• Source passage:

═══

Triathlons used to be the domain of elite athletes. Not anymore. More than 1 million people stepped up to a triathlon starting line last year—37 percent of them women, according to USA Triathlon. “Triathlons have taken over the reins from marathons as the new personal challenge,” says Barrie Shepley, Canada’s former Olympic and National Triathlon Team coach.

It’s no mystery why: The swim-bike-run combo combats workout boredom and practically guarantees weight loss. Plus, the popular sprint distance (half-mile swim, 12-mile bike, and 3.1-mile run) eliminates intimidation. Just be forewarned: The feeling of accomplishment coupled with body-sculpting effects can be addictive!

Why Tri?

Watch any triathlon and you’ll see lean legs, flat abs, and sculpted arms whizzing by—all thanks to the one-two punch of endurance and resistance exercise. “Conditioning your body to plug away at three back-to-back disciplines builds muscle endurance,” says Lesley Mettler, a triathlon coach in Seattle.

“The resistance comes from pushing yourself through water, which is thicker than air, and cycling up hills or into wind. Triathlon training is very balanced—it’s whole-body training.”

And it shows. When you focus exclusively on one sport, you often end up strong in some areas and soft in others. Triathletes get body benefits from all three sports and are lean and fit from head to toe, says exercise physiologist Shannon Grady, owner of Go! Athletics. Plus, the constant cardio can result in serious weight loss.

═══

• Provided data:
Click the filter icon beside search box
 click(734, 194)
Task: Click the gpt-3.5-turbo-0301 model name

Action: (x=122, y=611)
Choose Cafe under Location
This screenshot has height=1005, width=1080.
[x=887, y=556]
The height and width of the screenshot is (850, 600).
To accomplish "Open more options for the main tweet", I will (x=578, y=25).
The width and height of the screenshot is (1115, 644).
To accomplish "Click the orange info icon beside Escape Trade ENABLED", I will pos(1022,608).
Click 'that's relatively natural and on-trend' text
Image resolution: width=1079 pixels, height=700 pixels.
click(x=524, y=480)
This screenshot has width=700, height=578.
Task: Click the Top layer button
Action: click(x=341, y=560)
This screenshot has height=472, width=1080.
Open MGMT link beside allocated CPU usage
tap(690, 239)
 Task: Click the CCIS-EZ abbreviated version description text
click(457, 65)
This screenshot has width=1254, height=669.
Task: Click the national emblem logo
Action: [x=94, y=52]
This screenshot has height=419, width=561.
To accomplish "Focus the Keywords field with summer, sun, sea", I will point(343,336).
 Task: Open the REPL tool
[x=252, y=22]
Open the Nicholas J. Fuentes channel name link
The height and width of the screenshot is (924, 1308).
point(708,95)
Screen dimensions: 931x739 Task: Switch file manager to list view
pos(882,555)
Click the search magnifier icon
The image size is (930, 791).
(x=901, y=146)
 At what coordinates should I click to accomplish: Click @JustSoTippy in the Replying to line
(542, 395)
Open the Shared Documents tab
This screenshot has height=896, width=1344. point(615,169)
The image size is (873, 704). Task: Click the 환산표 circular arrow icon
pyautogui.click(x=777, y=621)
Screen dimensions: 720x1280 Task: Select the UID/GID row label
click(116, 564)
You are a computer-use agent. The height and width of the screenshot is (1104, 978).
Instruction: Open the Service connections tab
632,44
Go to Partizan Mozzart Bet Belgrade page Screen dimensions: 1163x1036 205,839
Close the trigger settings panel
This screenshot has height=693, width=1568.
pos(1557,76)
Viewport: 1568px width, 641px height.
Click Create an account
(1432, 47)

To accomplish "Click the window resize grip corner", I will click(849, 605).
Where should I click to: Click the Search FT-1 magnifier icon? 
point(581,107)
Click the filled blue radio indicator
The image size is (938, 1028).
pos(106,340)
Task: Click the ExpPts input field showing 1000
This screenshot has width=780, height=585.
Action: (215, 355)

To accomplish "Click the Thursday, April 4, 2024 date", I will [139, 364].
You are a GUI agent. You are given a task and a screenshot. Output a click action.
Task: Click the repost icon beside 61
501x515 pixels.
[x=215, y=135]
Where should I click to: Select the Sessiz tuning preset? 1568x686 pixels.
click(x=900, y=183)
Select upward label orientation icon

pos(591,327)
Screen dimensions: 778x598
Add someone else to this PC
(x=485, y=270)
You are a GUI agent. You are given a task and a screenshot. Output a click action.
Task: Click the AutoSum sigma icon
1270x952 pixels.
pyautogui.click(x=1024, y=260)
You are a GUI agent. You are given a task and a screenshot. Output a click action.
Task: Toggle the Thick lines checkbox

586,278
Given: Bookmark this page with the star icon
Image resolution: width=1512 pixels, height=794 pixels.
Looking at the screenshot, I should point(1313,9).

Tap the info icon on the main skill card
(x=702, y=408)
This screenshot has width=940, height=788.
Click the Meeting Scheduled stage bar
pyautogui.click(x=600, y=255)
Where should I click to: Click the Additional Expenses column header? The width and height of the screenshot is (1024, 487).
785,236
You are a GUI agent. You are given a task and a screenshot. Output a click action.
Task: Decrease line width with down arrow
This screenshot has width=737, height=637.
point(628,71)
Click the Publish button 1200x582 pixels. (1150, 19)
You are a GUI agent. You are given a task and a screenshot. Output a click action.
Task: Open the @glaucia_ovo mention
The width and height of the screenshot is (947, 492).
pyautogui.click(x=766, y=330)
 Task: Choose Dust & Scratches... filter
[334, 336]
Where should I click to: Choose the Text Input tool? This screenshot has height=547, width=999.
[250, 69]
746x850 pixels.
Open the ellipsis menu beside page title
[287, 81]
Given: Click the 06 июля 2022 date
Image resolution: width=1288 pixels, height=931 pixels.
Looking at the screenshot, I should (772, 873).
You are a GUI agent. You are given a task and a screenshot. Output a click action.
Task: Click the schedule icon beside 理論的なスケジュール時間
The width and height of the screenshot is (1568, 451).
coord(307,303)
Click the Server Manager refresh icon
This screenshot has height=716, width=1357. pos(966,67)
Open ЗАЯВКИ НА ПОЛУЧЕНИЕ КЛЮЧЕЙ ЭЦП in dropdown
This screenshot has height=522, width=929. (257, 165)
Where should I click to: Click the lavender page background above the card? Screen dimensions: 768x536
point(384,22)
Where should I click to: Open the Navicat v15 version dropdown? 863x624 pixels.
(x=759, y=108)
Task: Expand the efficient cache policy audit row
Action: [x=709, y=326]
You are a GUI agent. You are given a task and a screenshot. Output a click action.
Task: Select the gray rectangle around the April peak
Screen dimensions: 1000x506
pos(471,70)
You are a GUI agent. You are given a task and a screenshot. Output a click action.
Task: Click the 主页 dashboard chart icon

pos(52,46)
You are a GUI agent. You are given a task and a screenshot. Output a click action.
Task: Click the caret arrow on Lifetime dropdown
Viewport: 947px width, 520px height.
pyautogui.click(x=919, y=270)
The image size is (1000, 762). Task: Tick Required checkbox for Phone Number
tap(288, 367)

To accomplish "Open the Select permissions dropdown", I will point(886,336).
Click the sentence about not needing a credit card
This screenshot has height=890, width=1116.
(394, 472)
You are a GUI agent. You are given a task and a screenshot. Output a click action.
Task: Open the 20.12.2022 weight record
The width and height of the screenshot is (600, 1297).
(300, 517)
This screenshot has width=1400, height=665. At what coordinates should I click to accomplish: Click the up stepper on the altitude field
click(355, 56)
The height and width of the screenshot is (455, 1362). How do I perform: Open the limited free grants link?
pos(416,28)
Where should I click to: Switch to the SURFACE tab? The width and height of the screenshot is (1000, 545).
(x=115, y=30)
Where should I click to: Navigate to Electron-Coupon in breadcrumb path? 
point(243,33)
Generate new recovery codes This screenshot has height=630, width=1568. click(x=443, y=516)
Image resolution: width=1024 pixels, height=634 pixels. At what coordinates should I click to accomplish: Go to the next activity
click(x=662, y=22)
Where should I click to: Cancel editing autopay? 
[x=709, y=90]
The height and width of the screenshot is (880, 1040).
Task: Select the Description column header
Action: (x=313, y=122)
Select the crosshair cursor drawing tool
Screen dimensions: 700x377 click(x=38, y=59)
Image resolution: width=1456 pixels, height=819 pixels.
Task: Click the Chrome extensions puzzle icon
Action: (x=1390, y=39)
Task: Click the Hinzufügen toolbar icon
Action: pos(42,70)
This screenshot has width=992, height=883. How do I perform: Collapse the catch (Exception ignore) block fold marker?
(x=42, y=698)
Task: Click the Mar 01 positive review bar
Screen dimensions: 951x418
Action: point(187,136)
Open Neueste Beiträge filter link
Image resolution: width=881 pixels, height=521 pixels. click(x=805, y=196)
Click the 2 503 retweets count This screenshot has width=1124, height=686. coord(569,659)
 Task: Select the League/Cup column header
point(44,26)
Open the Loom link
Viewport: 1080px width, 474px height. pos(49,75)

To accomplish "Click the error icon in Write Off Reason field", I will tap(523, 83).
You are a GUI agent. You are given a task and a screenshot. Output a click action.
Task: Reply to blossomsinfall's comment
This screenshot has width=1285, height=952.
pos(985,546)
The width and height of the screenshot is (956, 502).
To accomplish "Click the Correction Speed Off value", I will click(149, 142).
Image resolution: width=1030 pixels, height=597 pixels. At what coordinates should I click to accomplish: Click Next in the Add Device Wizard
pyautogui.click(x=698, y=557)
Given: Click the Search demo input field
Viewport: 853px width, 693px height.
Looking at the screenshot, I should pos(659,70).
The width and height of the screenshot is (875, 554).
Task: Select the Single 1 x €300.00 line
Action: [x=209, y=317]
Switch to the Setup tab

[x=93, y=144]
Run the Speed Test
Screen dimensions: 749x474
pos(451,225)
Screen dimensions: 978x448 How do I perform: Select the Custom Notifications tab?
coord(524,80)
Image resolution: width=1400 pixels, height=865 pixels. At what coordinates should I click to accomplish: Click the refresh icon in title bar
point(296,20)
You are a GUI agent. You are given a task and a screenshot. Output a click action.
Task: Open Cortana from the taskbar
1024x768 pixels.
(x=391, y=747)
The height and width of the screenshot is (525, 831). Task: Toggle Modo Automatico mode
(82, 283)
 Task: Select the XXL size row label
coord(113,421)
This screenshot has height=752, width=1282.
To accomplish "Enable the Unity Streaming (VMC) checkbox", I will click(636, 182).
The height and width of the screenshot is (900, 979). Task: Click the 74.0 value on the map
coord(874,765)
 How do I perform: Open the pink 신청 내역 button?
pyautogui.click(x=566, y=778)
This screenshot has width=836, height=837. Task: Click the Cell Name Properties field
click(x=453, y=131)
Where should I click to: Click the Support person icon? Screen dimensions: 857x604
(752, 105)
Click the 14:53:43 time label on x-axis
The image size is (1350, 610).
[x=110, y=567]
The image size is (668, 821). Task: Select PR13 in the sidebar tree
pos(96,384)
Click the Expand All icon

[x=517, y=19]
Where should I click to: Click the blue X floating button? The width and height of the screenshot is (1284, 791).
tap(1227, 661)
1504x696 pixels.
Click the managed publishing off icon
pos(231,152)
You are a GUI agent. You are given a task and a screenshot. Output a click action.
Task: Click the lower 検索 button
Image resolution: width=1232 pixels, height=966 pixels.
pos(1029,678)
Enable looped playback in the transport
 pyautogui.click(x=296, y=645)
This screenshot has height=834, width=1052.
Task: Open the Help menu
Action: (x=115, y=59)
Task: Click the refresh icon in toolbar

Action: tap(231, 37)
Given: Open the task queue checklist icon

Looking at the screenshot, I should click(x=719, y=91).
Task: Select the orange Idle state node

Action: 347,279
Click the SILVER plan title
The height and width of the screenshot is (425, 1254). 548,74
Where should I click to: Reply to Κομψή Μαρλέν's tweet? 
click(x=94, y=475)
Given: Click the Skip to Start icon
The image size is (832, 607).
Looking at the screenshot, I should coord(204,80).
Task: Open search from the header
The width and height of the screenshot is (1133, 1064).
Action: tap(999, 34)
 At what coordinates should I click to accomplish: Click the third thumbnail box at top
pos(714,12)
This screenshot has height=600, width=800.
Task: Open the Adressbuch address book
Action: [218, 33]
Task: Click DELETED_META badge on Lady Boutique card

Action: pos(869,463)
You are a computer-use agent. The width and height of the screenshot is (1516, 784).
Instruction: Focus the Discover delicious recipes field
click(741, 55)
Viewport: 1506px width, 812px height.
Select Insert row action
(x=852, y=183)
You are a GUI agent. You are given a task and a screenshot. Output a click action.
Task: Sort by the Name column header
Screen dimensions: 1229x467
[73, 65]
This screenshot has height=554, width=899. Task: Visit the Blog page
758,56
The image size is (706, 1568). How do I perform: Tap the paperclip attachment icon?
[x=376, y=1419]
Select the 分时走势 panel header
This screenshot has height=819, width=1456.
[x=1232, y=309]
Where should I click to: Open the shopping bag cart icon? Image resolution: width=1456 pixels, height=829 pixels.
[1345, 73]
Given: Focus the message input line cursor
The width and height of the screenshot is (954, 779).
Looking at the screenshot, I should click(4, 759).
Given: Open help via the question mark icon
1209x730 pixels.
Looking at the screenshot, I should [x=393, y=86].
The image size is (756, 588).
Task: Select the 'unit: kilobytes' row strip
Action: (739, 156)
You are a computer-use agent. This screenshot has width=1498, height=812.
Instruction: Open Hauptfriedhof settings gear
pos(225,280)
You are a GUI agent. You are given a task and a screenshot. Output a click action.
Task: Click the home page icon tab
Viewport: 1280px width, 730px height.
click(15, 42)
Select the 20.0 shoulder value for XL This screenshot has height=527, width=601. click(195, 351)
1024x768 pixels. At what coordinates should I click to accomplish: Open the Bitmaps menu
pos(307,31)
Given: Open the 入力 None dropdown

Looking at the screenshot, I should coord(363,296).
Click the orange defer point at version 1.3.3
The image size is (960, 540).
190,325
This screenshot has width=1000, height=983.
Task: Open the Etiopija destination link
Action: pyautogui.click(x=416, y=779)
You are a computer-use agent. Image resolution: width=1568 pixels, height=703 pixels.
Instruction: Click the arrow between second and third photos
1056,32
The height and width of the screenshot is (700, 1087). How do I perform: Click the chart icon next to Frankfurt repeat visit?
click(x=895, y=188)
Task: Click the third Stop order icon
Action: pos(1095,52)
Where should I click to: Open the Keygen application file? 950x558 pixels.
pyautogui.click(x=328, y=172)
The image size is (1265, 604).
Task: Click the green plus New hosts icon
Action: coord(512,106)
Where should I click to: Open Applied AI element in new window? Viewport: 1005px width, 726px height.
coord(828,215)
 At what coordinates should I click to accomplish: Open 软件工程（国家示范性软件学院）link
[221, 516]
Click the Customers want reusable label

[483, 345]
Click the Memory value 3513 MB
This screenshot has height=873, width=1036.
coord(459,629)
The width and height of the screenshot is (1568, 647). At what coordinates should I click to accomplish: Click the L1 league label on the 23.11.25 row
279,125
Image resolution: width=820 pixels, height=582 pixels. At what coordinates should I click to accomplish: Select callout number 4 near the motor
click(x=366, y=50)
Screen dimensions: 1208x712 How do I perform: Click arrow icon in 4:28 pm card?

═══

• To do:
A. Write out the triathlon article word for word, beginning at the words "It’s no mystery" and stopping after "can be addictive!".
B. Continue the triathlon article from its last sentence onward.

• Expected outputs:
A.
It’s no mystery why: The swim-bike-run combo combats workout boredom and practically guarantees weight loss. Plus, the popular sprint distance (half-mile swim, 12-mile bike, and 3.1-mile run) eliminates intimidation. Just be forewarned: The feeling of accomplishment coupled with body-sculpting effects can be addictive!

B.
But all that cardiovascular action is good for more than just dropping a few pounds: A recent study in Radiology found that triathletes have larger, healthier hearts and a 17 percent lower heart rate (fewer beats means your ticker is so strong it doesn’t have to work as hard) than other athletes.

Your joints, tendons, and muscles will thank you too. “Overuse injuries like tendinitis and stress fractures often result from weakness elsewhere in the body,” explains Jordan Metzl, M.D., a sports medicine specialist at the Hospital for Special Surgery in New York City and an eight-time Ironman finisher.

“Because of the amount of cross-training, triathletes build stronger muscles around all of their joints, which reduces their injury risk,” he says. “Think of it as building scaffolding around a building.”

A stronger body and better health starts with this step-by-stroke-by-pedal plan.

There’s a reason even fit women end up hanging onto the side of the pool when they first start doing laps. “In swimming, you use every single one of your muscles to stay afloat and work through the tension of the water,” says Pete McCall, exercise physiologist with the American Council on Exercise. “And since those muscles need oxygen and fuel, your body is asked to work harder.”

But have no fear! Once you get your feet (and the rest of you) wet, you’ll build endurance fast and quickly learn to love this soothing, no-impact workout that burns more than 500 calories an hour.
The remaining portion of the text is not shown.